Partis en mission… sans prévenir

L’armée tchadienne est une armée à deux vitesses. D’un côté, des corps d’élite qui se battent au Mali contre Al-Qaida au Maghreb islamique (AQMI) et ses affidés et dans le bassin du lac Tchad contre Boko Haram. Cette armée bien équipée et bien entraînée bénéficie d’importants financements de la France et des Etats-Unis, qui ferment les yeux sur ses pratiques brutales et sa composition, essentiellement des proches du président Déby. De l’autre, il existe une armée qui dispose de peu de moyens et dont le recrutement est plus divers du point de vue de l’origine ethnique et des positions politiques.

Si les Français estiment les militaires engagés au Mali et au lac Tchad, ils ne se soucient guère du sort des « autres » militaires, ceux qui ont eu le mauvais goût de ne pas voter pour le président Idriss Déby lors de l’élection du 9 avril, et dont on est sans nouvelles depuis.

Depuis un mois, les organisations de défense des droits humains, notamment la Ligue tchadienne des droits de l’homme et Amnesty International, ont alerté sur la « disparition » de militaires, de gendarmes et de policiers. Ils seraient au moins vingt-trois. Quatre personnes ont été présentées à la télévision nationale comme preuve qu’elles sont encore en vie, mais leurs proches ignorent où elles se trouvent et quand elles reviendront.
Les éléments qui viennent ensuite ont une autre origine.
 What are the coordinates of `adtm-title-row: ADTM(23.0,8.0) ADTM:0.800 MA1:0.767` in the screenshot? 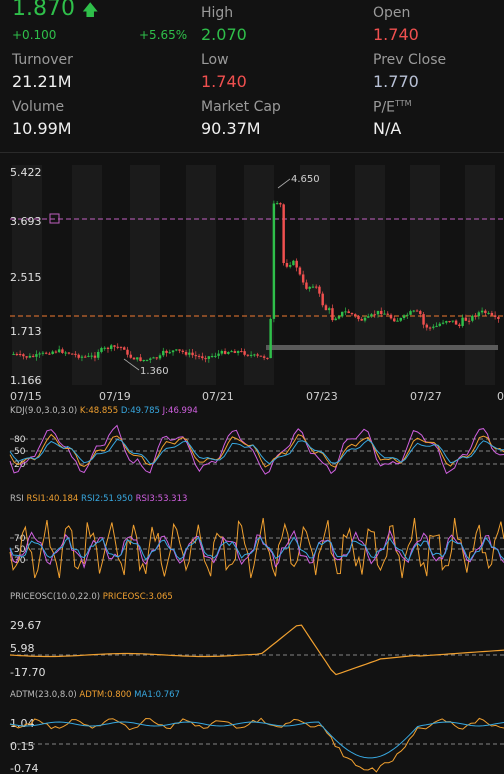 It's located at (95, 695).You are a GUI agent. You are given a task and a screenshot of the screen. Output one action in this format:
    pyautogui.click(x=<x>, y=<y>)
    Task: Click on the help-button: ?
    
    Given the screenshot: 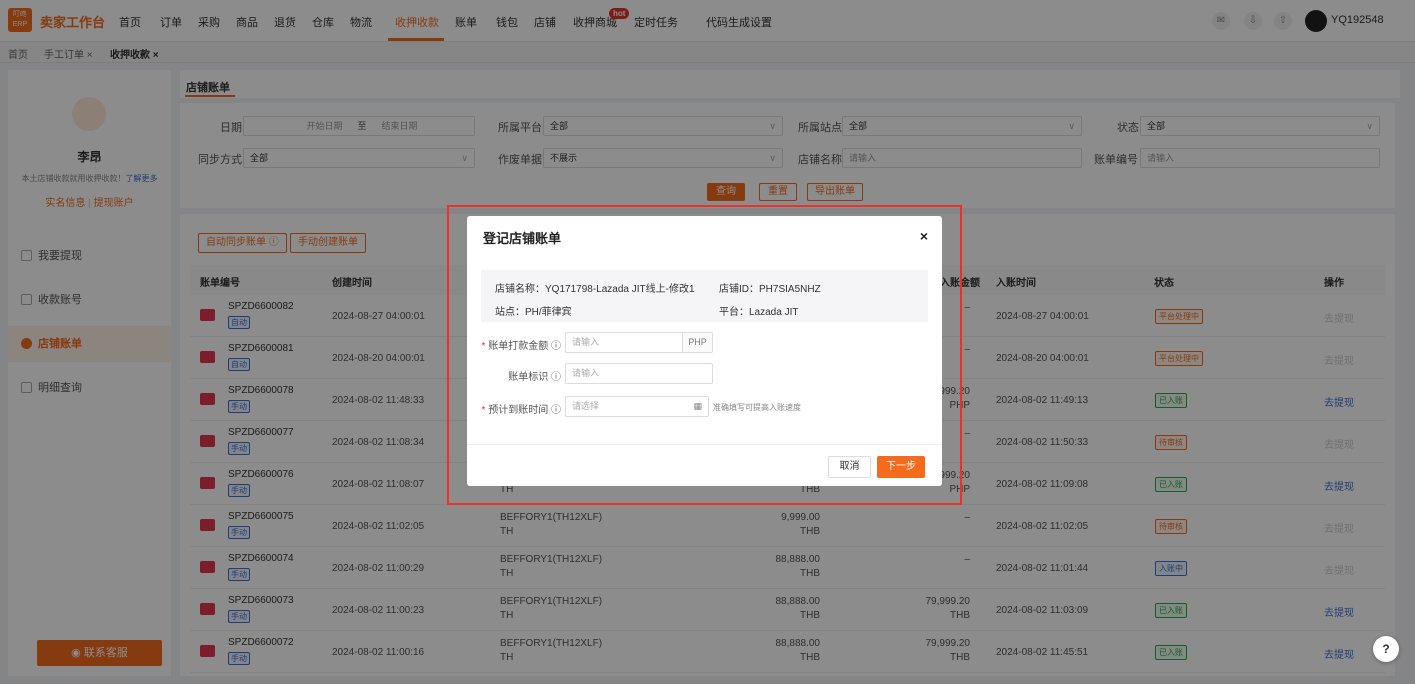 What is the action you would take?
    pyautogui.click(x=1386, y=649)
    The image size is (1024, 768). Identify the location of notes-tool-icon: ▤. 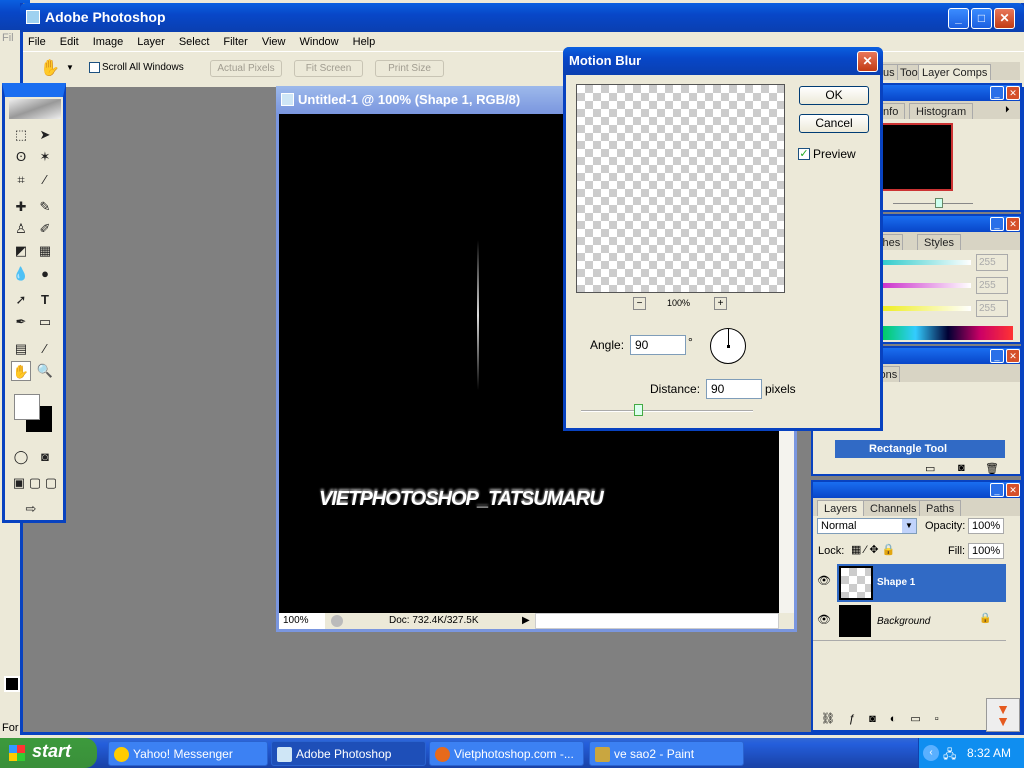
(21, 349).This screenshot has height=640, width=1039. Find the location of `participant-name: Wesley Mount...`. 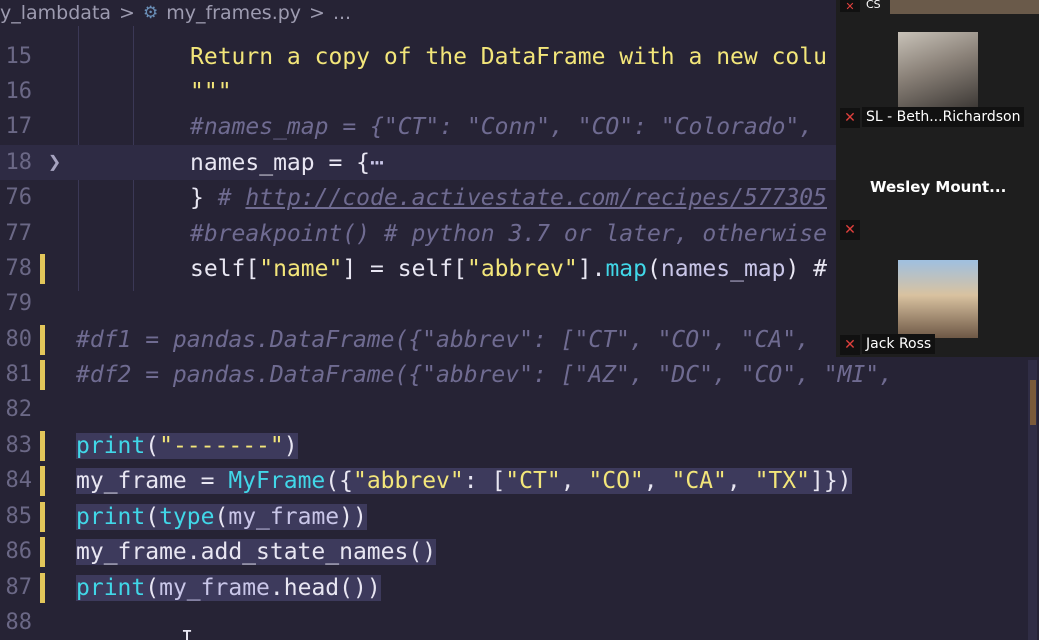

participant-name: Wesley Mount... is located at coordinates (938, 187).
A propos des autres militaires présumés disparus, le ministère de la sécurité a répondu aux familles inquiètes qu’ils étaient partis en mission sans prévenir leurs proches. Une déclaration qui n’a rien de rassurant.

Impunité du pouvoir

Les proches des militaires sont d’autant plus inquiets que ce ne serait pas la première fois que des militaires et des civils seraient victimes de « disparitions forcées ». Il y a dix ans, début avril 2006, des militaires tchadiens soupçonnés de sympathie pour le mouvement rebelle qui s’apprêtait alors à attaquer la capitale ont été arrêtés et n’ont jamais reparu. Un peu moins de deux ans plus tard, c’était au tour de l’opposant Ibni Oumar Mahamat Saleh d’être victime d’une disparition forcée.

Le Tchad est-il en train de renouer avec les assassinats et les disparitions forcées ? Si les militaires et policiers arrêtés n’ont pas disparu, comme le prétend le pouvoir, où sont-ils ? Comment sont-ils traités ? Quand réapparaîtront-ils ?

S’ils ont effectivement disparu, les alliés du Tchad pourront-ils encore faire comme s’ils ne savaient rien ? L’ambassadrice américaine auprès des Nations unies, Samantha Power, a évoqué le sujet lors d’une rencontre avec le président Déby à N’Djamena.

Côté français, aucune déclaration publique. Le silence de la France de François Hollande s’inscrit dans une histoire longue d’alliances avec les hommes forts du Tchad. Si ce silence dure, on aura une nouvelle confirmation que la « guerre contre le terrorisme » a un coût élevé pour les Tchadiens et les Tchadiennes, militaires et civils, qui font les frais de l’impunité du pouvoir.

Marielle Debos est maîtresse de conférences en sciences politiques à l’Université Paris-Ouest Nanterre, chercheuse à l’Institut des sciences sociales du politique (ISP).